• Obiettivo del compito: Scrivi il seguito del testo sulla possessione e i demoni, ripartendo subito dopo la sua ultima frase.

• Testo fornito:
------

Bisogna avere ancora un caos dentro di sé per partorire una stella danzante. Io vi dico: voi avete ancora del caos dentro di voi.

(F. Nietzsche)

"Nella terminologia psicologica, "possessione" significa che un complesso o qualche altro contenuto archetipico si è appropriato della personalità dell'io, ovvero che ne ha assunto la direzione, l'ha occupata. Poiché possessione e assoggettamento sono sinonimi, l'io è oggetto di un vero e proprio "colpo di stato". A causa della forza e dell'ostinazione del sintomo nevrotico o psicotico, l'individuo è privo di scelta e impotente a disporre della sua volontà.
Charcot ebbe a dire al tempo della sua ricerca: "che i sintomi isterici sono le conseguenze di certe idee che hanno preso possesso del cervello del paziente". Da qui secondo Jung, Breuer prese le mosse per dar corpo a una teoria sulla quale poi Freud ebbe a dichiarare che essa "coincide con l'idea medievale di possessione, una volta che una formula psicologica abbia sostituito il demonio della fantasia dei preti".(5)
"Nel suo trattato De divinatione daemonum, scritto tra il 406 e il 411, Sant'Agostino espone i privilegi che i demoni hanno mantenuto della loro natura angelica. Creati all'origine del mondo, molto prima degli uomini, dispongono di una lunghissima esperienza, e di grande sapienza. Inoltre il loro corpo etereo, né veramente materiale né del tutto spirituale, conferisce loro una prodigiosa celerità e una sottigliezza per cui possono introdursi dappertutto, anche nel corpo e nello spirito degli uomini. Essi hanno, per esempio, "il potere di provocare persino le malattie, di rendere l'aria malsana, e di suscitare nei pensieri degli uomini certe visioni immaginative, tanto nella veglia come nel sogno". I demoni sono i signori del sogno, che perciò l'Alto Medioevo ha considerato con infinito sospetto".(6)
"Dopo il riconoscimento da parte di Freud, nella nevrosi moderna, di caratteristiche analoghe alla possessione medievale, la freudiana interpretazione dei sogni si presentava come un tentativo di investigare sulle cause alla radice di tale possessione. Tale approccio alla psiche posseduta, secondo Jung, era volto a detronizzare l'occupante o l'agente repressore; in quanto tale, esso gli appariva ammirevole ma limitato".(7)

------

• Dati registrati:

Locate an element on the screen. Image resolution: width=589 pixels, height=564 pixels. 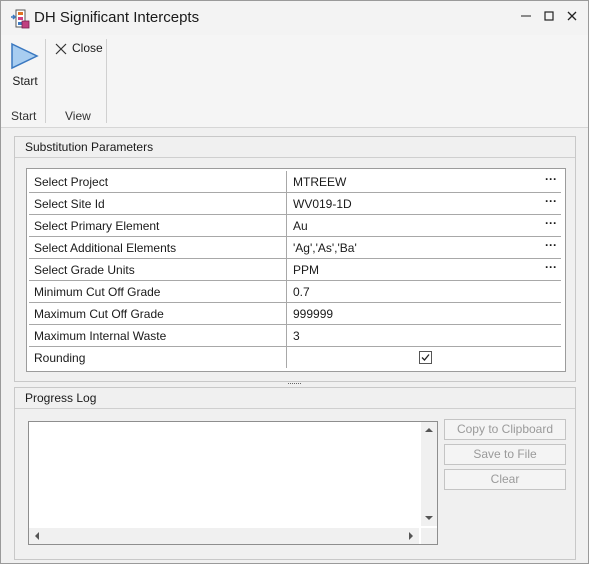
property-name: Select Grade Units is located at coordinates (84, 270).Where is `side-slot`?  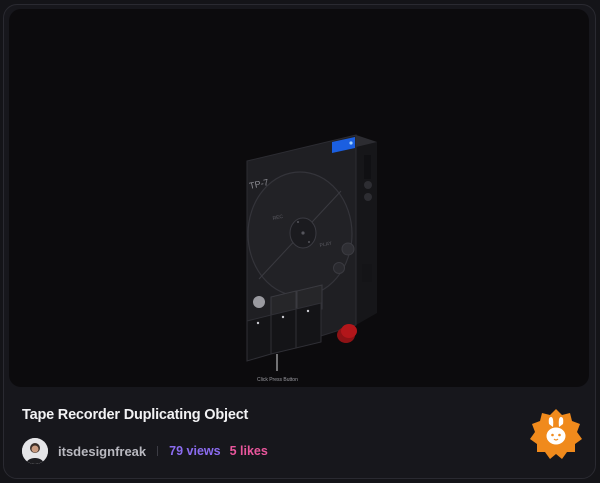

------

• Risultato del compito:
"Giustamente U.Galimberti sottolinea questo limite nel freudismo quando scrive: Da Eraclito a Goethe, la natura ama nascondersi. Con Freud l'itinerario che si dischiude porta a scoprire il nascondimento segreto. L'ipotesi è illuministica, la categoria che la presiede è il progresso della civiltà sulla natura, la metafora che fa da sfondo è il colonialismo. Dov'era l'Es, deve subentrare l'Io". L'inconscio non è eterna creatività di forme, spettacolo per sempre nuovi spettatori, ma landa da civilizzare, terra disponibile per le opere della ragione".(8)
"La psicologia di Jung punta alla funzione terapeutica più ardita lasciando campo libero al simbolico e al religioso, con l'idea che una simile energia irriducibile e non quantificabile produce la "restitutio ad integrum" dell'essere.
Si è dunque nel pieno significato di re-ligo e di syn-ballein: legare, attaccare, mettere insieme; che dai latini al medioevo riconduce l'uomo al Dio vivente, con pietà. Con il processo di individuazione l'Io razionale è ricondotto, con pietas, a ri-legarsi con l'anima, con la psiche inconscia o mondo irrazionale che sia, con l'Ombra, con l'aspetto primario di sauro, con gli istinti, e insomma con le più abissali ambivalenze pulsionali".(9)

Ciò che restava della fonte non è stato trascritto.